If you have recently been appointed as an executor of an estate in Georgia, you should have the guidance of an experienced Georgia executor fees lawyer to advise you about your rights and to be clear that you understand the different steps involved in serving as an executor. The provision regarding the general powers of an executor in Georgia are found in GA Code § 53-7-2.
An executor plays a crucial role in managing the estate administration of a decedent. This means that this person must be extremely organized and be aware of all of the different tasks associated with closing out an estate. From filing the necessary paperwork with the right Georgia probate court. to inventorying all of the assets, notifying creditors, distributing those assets to creditors and payment of taxes and distributing any remaining assets to beneficiaries, this can be overwhelming for someone who is new to the probate process and does not realize all of the different tasks that are entailed.
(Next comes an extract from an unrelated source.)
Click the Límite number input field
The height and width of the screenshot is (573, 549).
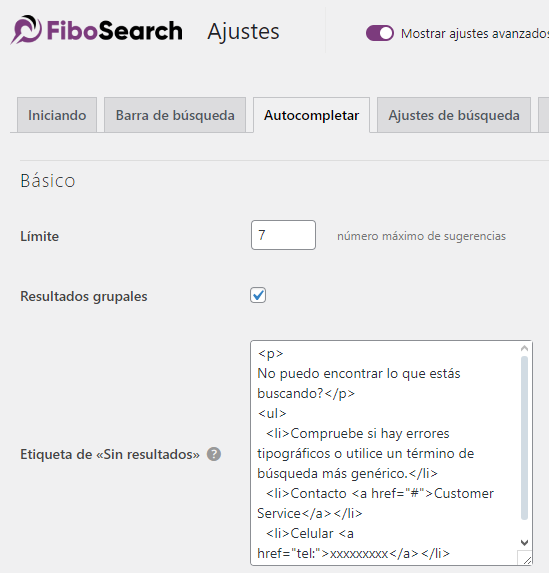[283, 235]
It is common for a person who has recently been appointed as a Georgia executor to be curious about whether or not they get paid. As a Georgia executor fees lawyer can tell you, executors or estate administrators are entitled to reasonable compensation for their services. GA Code § 53-6-60. This is because this can be a significant investment of their time and ability. An executor in Georgia, however, is eligible to serve with or without compensation based on the directions named in the will.
If nothing is specifically stated within the will about the executor compensation then default Georgia probate law rules apply to enable them to get paid.
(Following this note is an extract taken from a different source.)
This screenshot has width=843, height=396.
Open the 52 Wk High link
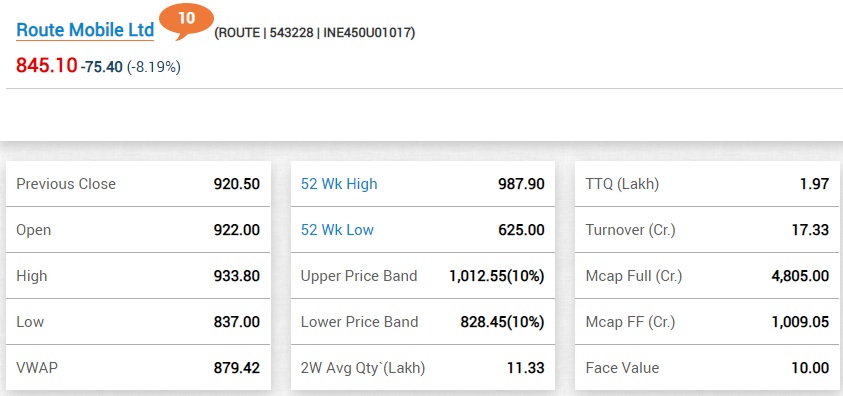[339, 184]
Basics About Payment in a Will
In the event that the will mentions executor compensation, it can identify a formula, a certain amount of compensation or some other method of arriving at a compensation for the executor. If a specific method is named then the executor can be paid as the will directs and usually cannot access any additional compensation as a result of Georgia probate law. Furthermore the will can say that the executor serve without being paid.
The will can also be silent regarding these important issues regarding executor fees. As a Georgia executor fees attorney can tell you, there is a certain structure outlined to enable an executor to receive compensation. For example, an executor is eligible to receive 2.5% of all the money brought into the estate and 2.5% of all of the money that is distributed or paid out of the estate. This amount, however, excludes a couple of key assets that could dramatically alter the total payment for an executor. For example, this doesn’t incorporate the value of real estate unless it has been sold by the executor or stocks and bonds unless sold by the executor.
Beyond this amount the executor can be entitled to receive 10% of any interest that is earned by the estate. By pursuing a petition through the right Georgia probate court, an executor may in certain circumstances be eligible to get additional compensation on non-monetary property like stocks, bonds and real estate that is distributed to the beneficiaries when that property has not been sold. This can eb a very challenging task to calculate the right amount of executor compensation. This is especially true when beneficiaries of the estate have concerns about whether or not an executor has acted in the best interests of the estate. There are several different situations in which an executor can breach their fiduciary duty or could lose their right to compensation, such as when the executor has crossed the line and been involved in self-dealing or other bad acts.
Because these kinds of calculations can be complex and because you may have questions about the process, it’s a good idea to have the support of an experienced executor fees lawyer in Georgia to guide you through when you or your loved ones are concerned about whether or not appropriate process has been followed. There are many different things to think about as you approach executor fees and since this will both affect the executor who has been appointed to the role as well as beneficiaries of the estate, you should all be clear about the expectations and be prepared to proceed accordingly.